■ What is expected ■
Each line of the records below that includes "View" adds one to the count; state the final count by itself.
═════ Records for the task ═════
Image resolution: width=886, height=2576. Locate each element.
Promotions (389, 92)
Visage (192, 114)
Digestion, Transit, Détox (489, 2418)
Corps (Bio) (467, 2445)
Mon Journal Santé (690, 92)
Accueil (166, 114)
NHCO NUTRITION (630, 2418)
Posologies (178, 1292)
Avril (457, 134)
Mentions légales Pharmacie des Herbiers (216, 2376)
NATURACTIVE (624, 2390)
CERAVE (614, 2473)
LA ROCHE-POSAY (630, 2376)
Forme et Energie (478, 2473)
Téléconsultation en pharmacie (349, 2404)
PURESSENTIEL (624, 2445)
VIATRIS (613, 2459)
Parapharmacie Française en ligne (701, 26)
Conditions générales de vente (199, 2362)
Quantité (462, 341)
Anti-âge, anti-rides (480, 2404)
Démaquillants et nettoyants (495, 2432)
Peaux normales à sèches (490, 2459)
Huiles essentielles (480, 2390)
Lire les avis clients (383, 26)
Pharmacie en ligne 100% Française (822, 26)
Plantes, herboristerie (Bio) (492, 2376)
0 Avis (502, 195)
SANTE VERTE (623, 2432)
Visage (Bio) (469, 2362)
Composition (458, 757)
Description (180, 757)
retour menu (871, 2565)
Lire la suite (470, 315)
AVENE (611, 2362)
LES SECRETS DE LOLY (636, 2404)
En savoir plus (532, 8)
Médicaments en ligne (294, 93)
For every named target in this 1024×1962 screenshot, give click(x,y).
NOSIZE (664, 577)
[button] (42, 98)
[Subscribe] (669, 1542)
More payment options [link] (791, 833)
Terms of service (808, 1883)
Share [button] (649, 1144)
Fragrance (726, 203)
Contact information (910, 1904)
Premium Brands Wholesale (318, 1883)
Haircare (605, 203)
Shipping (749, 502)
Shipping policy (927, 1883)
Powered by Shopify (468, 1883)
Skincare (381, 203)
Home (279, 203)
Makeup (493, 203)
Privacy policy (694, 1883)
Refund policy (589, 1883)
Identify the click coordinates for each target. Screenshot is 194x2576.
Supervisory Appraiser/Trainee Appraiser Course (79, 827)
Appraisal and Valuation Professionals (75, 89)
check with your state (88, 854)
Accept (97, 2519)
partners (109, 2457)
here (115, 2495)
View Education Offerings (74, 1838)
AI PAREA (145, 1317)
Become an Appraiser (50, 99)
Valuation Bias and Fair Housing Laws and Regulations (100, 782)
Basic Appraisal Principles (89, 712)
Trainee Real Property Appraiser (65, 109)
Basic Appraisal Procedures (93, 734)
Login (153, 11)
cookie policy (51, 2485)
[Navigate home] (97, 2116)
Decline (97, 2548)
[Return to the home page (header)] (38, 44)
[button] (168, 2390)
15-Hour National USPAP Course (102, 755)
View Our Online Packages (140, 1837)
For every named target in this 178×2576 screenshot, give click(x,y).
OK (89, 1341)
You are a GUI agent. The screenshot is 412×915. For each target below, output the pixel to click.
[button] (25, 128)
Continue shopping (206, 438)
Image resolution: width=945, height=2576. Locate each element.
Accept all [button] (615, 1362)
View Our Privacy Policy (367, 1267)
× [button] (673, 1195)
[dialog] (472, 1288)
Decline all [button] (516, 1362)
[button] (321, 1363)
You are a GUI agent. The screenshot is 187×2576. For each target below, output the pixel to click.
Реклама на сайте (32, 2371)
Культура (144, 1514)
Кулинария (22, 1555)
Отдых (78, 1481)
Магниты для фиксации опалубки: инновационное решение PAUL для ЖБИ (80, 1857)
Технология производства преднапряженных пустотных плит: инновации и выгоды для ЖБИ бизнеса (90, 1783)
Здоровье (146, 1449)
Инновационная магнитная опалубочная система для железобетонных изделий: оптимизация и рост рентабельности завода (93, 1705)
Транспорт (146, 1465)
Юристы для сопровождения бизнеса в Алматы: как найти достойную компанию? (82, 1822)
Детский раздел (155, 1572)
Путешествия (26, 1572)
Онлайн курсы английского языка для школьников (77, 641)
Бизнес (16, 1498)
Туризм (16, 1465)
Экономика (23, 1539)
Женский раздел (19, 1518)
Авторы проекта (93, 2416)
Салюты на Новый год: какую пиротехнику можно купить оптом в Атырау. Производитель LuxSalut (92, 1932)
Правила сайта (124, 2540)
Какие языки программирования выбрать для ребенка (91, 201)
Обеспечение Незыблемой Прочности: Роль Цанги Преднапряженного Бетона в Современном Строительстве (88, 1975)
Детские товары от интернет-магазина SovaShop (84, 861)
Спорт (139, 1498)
═════
■ Exercise solution ■
3